Meet your son’s physics college professor. He is a postmodern naturalist atheist who excels in deconstructing Christian worldviews.
Geroge Barna concludes the following from his extensive research here:
“The firm’s studies have also pointed out that a person’s worldview is primarily shaped and is firmly in place by the time someone reaches the age of 13; it is refined through experience during the teen and early adult years; and then it is passed on to others during their adult life . . . children are not provided with the basic ability to think in ways that correspond to foundational biblical teachings.”
His research in 2018 concluded that a shocking 4% of Gen Z have a Biblical worldview (see here.) As he says, “Today’s teens are less Christian and more confused about moral and spiritual truth than ever.”
While there are many churches that are currently doing a great job embedding their young people into a Christian worldview, there are unfortunately more that are not—where ministry time for teenagers is focused on social activities rather than grappling with truth, and where difficult issues are ignored. Most teenagers today in the church do not view Christianity as total truth that applies to every area life. Francis Schaeffer made this point in 1981:
“Christianity is not a series of truths in the plural, but rather truth spelled with a capital “T.” Truth about total reality, not just about religious things. Biblical Christianity is Truth concerning total reality—and the intellectual holding of that total Truth and then living in the light of that Truth.” FRANCIS SCHAEFFER, Address at the University of Notre Dame April 1981
Once young people embrace Truth as being about all of reality and everything in life, that becomes life-changing.
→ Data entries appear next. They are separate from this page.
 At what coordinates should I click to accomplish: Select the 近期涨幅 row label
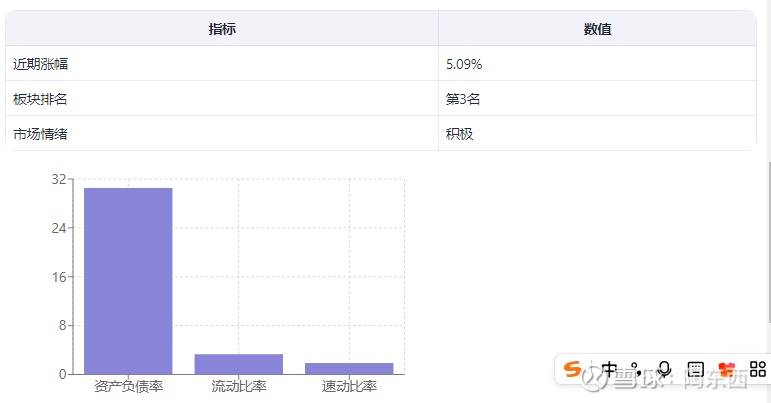41,64
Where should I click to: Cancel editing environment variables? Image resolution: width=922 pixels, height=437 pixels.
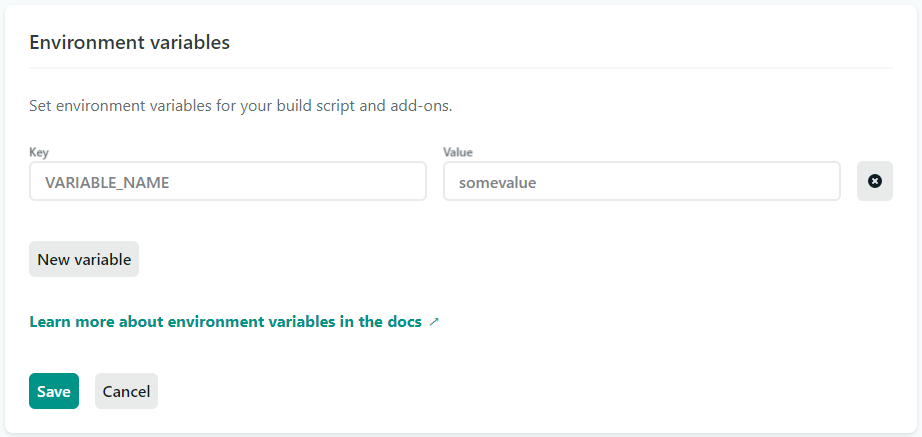[x=126, y=391]
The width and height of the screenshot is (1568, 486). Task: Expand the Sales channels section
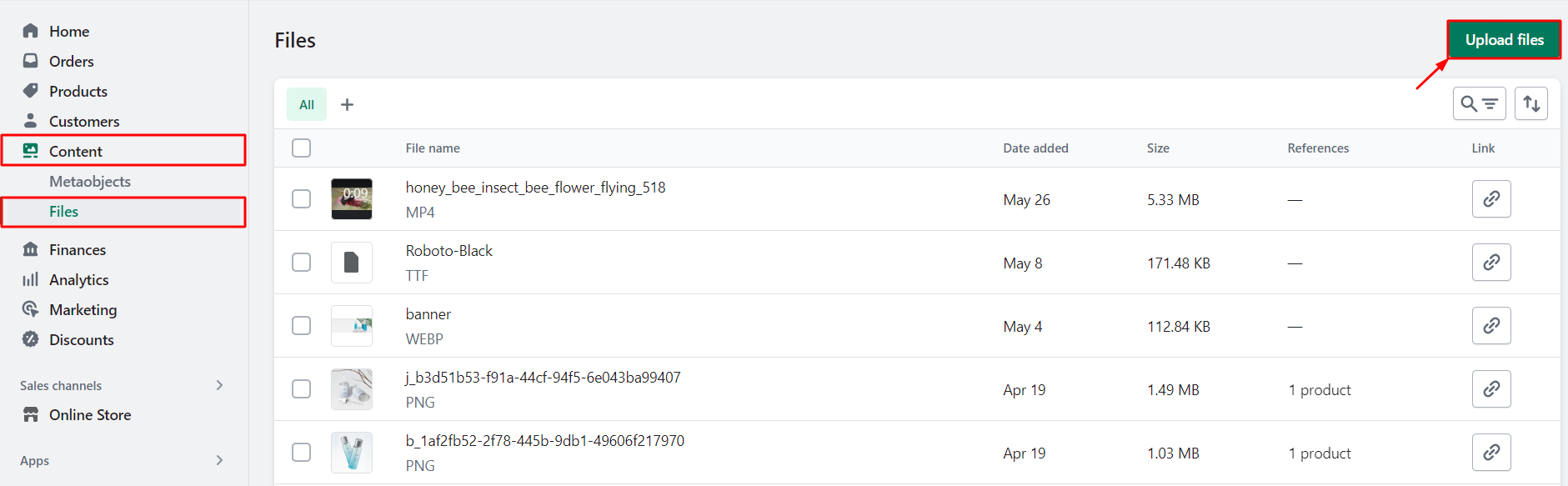click(x=219, y=385)
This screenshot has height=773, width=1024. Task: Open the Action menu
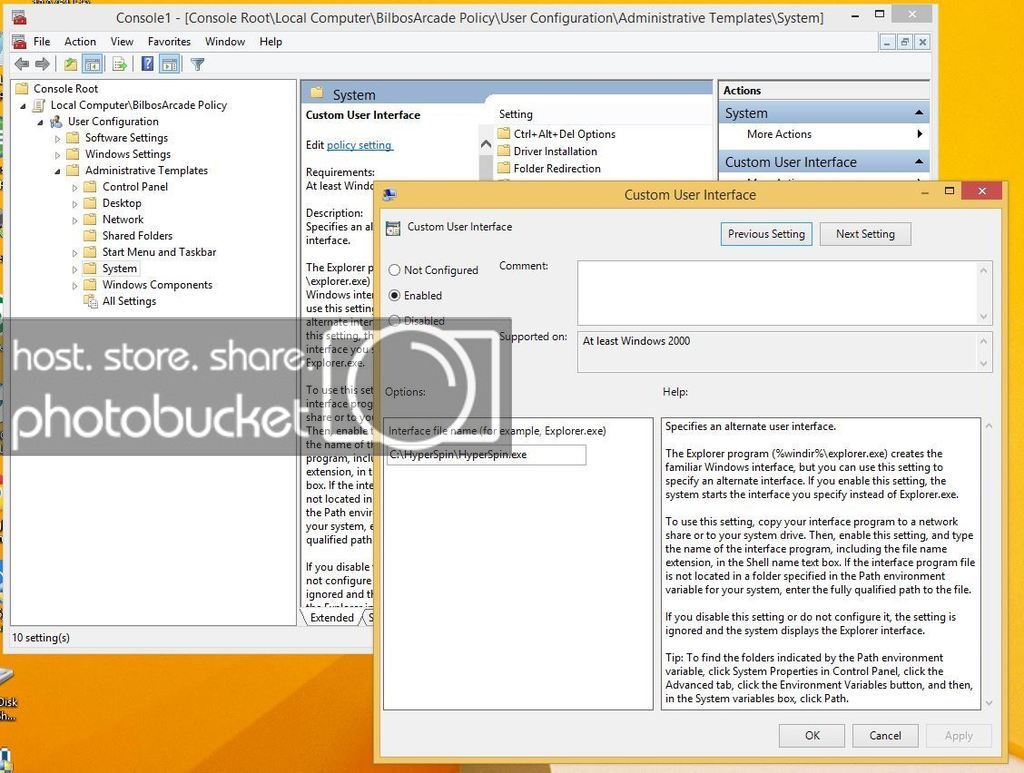click(x=80, y=42)
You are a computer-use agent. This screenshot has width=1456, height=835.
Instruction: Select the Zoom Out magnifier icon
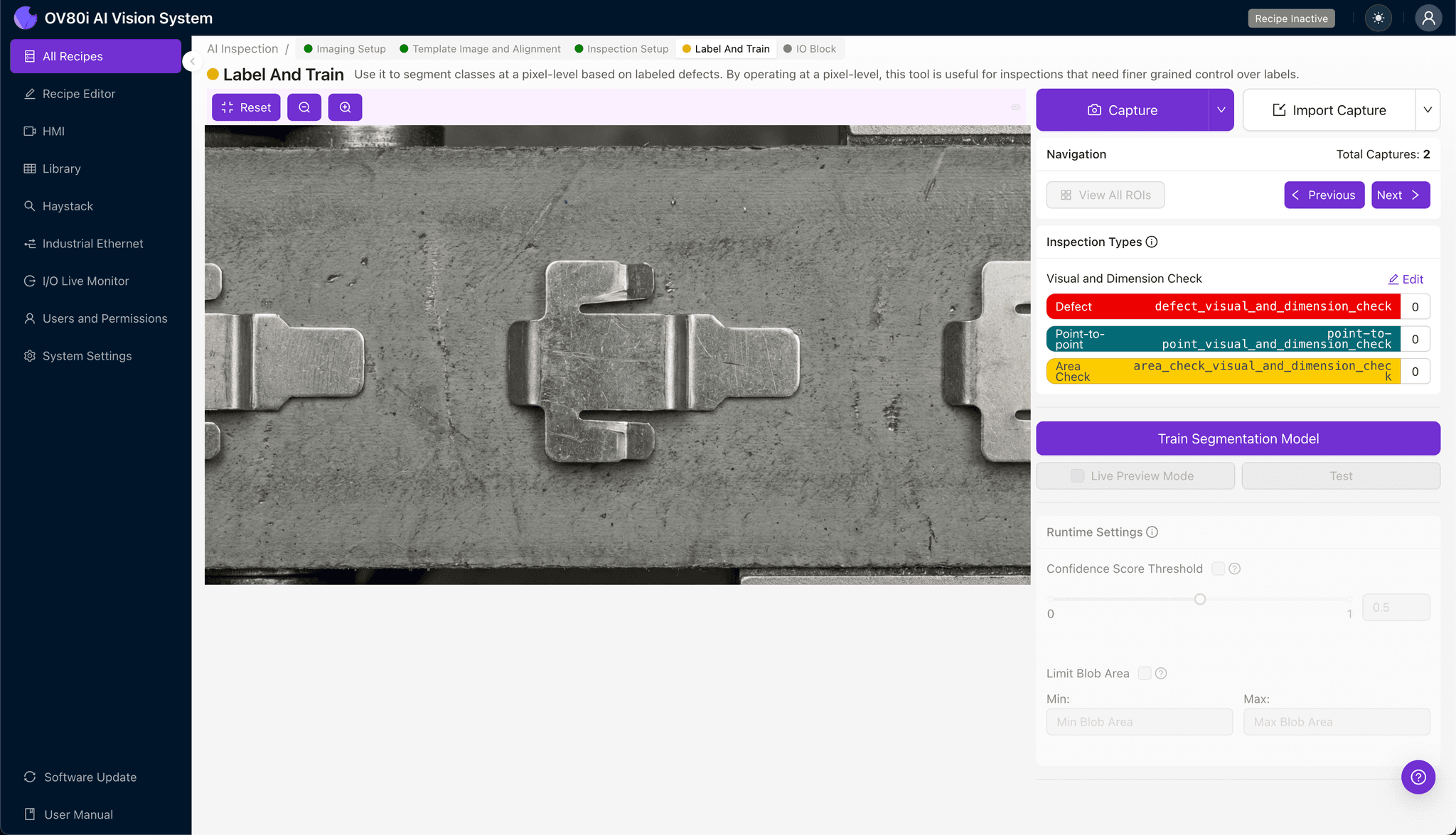pos(304,107)
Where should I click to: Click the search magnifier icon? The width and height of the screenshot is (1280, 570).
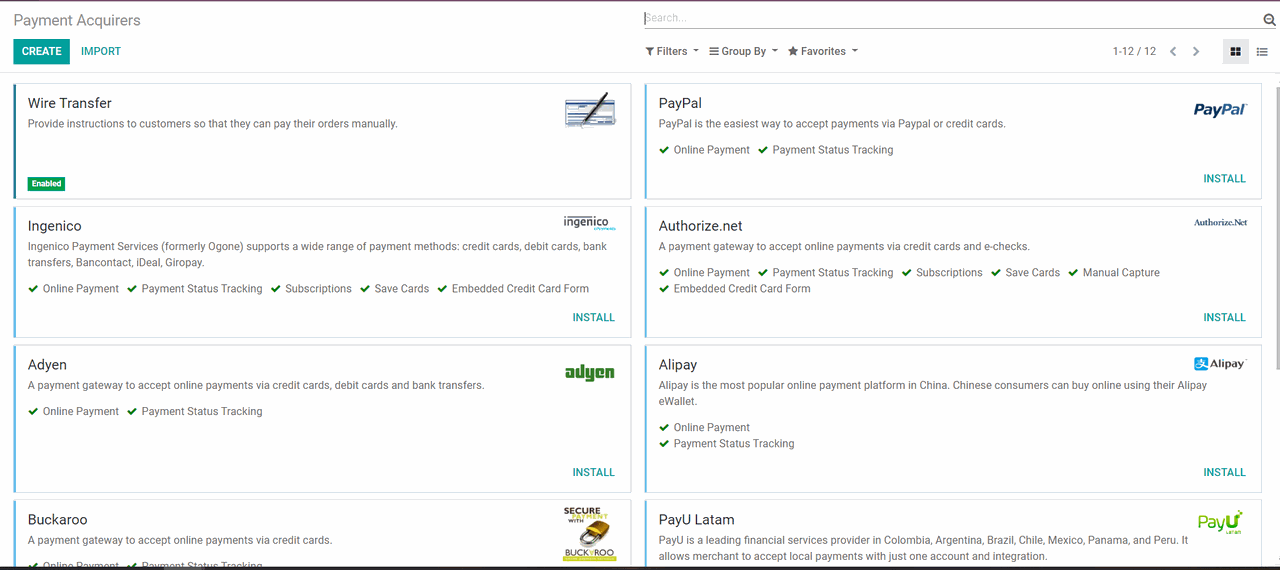click(1269, 19)
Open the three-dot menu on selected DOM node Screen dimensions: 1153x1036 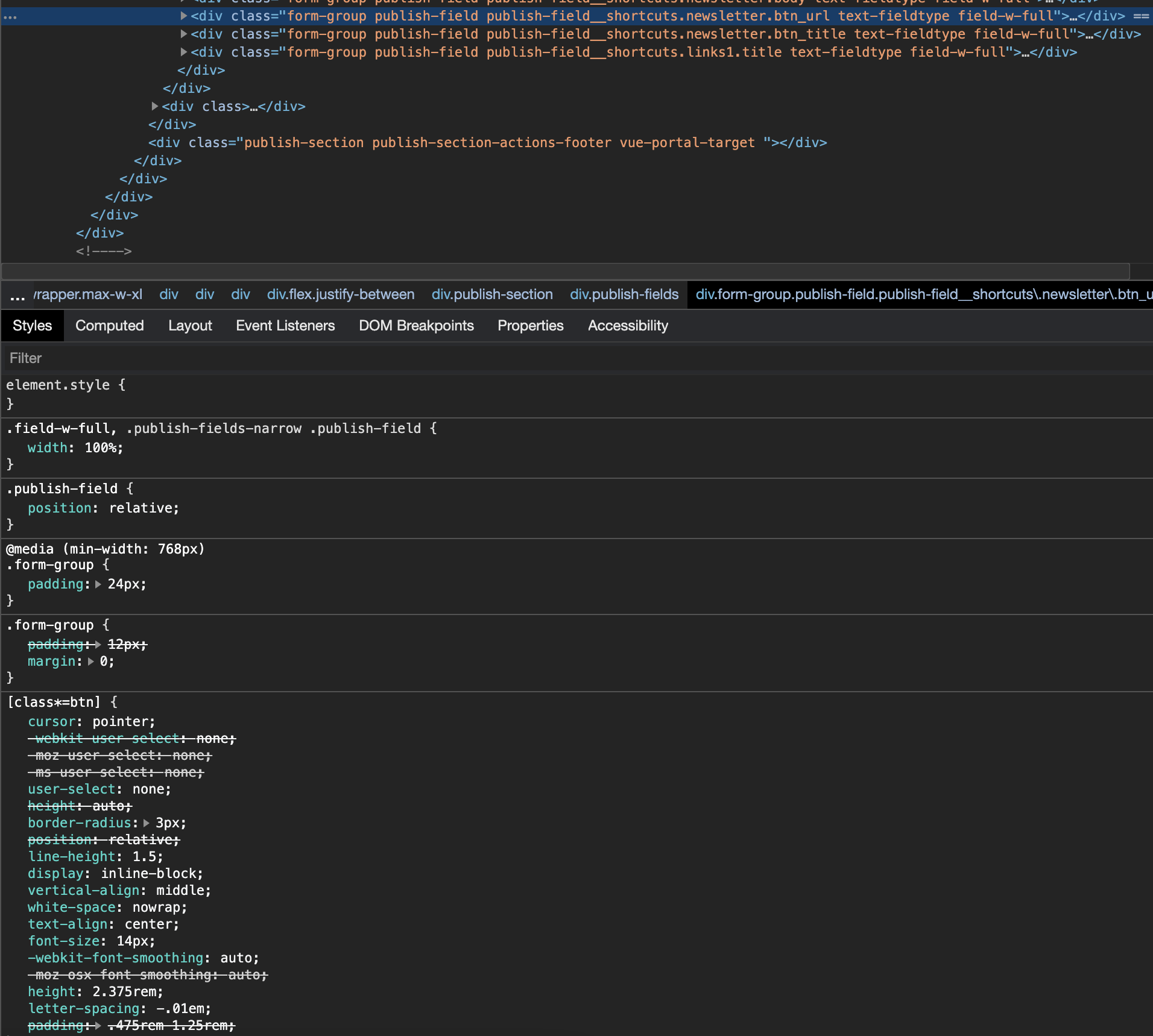[10, 17]
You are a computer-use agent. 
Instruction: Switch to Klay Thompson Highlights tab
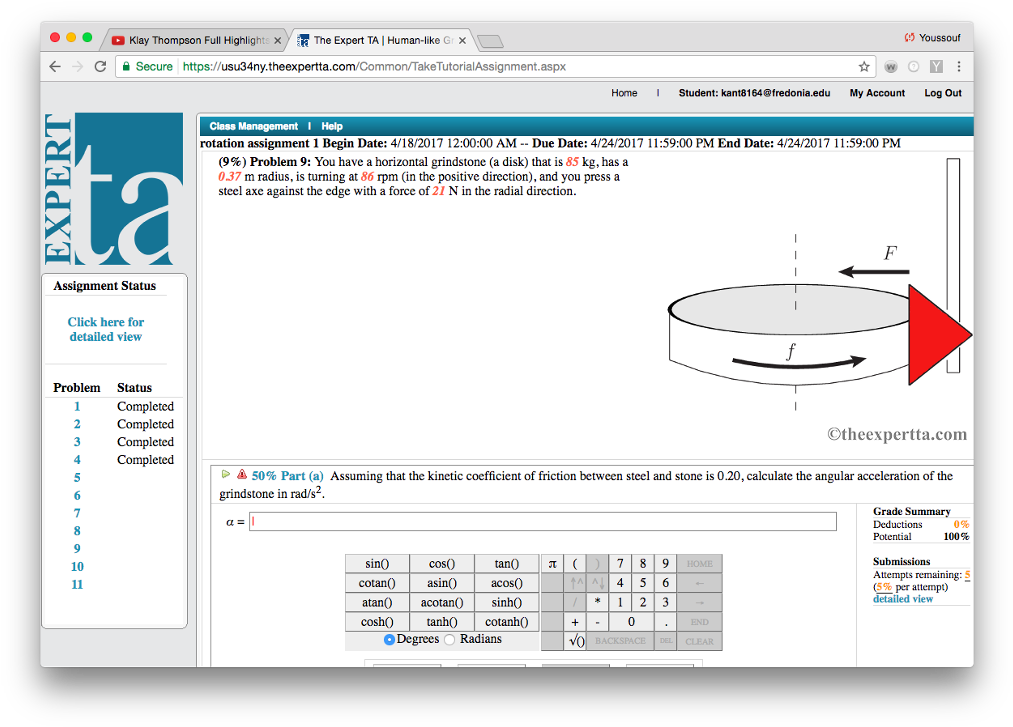(196, 40)
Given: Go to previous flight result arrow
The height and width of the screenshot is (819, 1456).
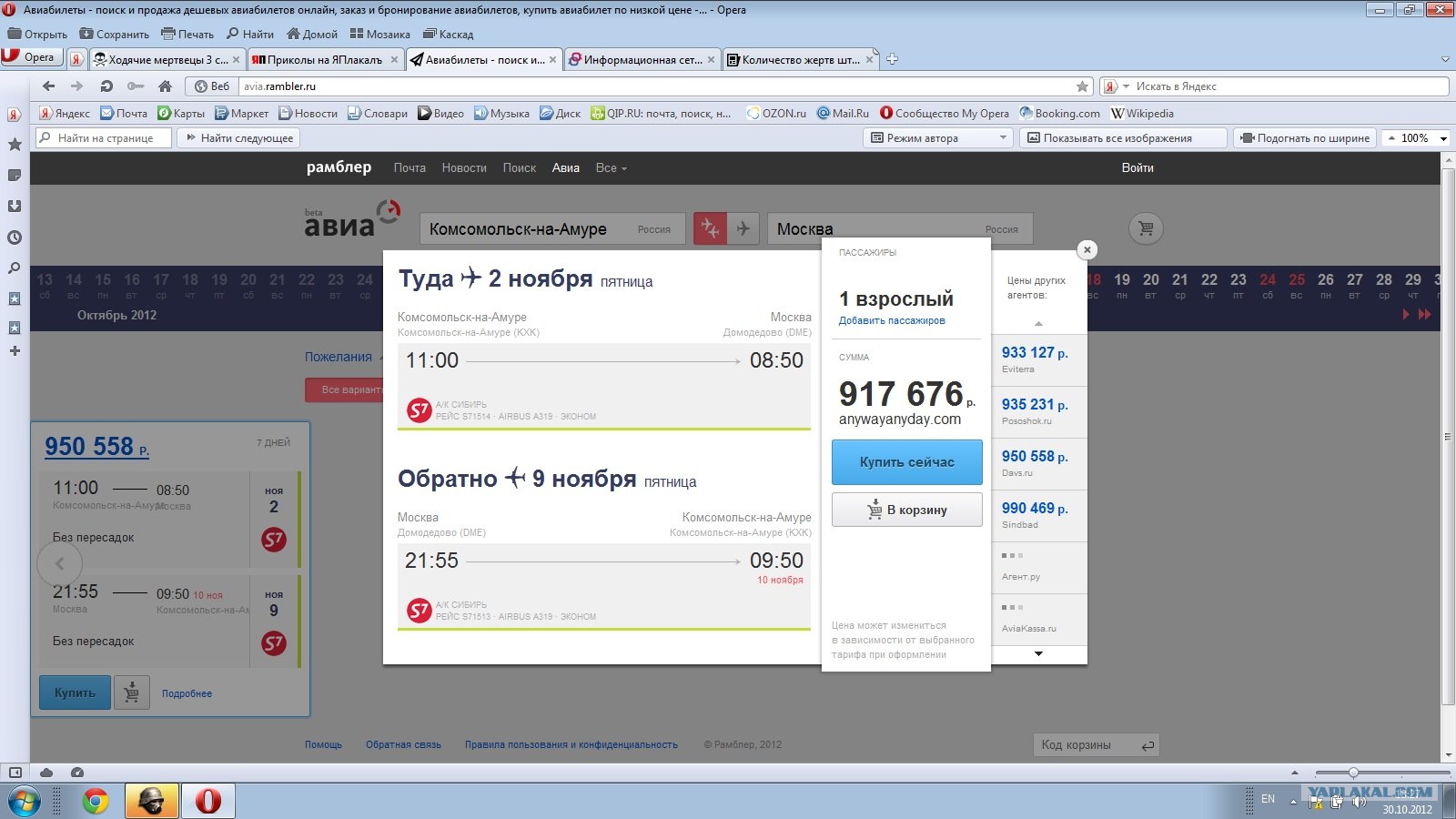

What Does It Mean That Christianity Is Total Truth? As Nancy Pearcey so eloquently argues,
“Christianity is not just religious truth, it is total truth—covering all of reality. It is not only religious truth. Christianity functions as a unified, overarching system of truth that applies to social issues, history, politics, anthropology, and all the other subject areas. We must not restrict our faith to the religious sphere while adopting what-ever views are current in our professional or social circles.”
Introduce your teenagers to apologetics before they leave home. Let them learn to defend Christianity as objective knowledge, not as personal values.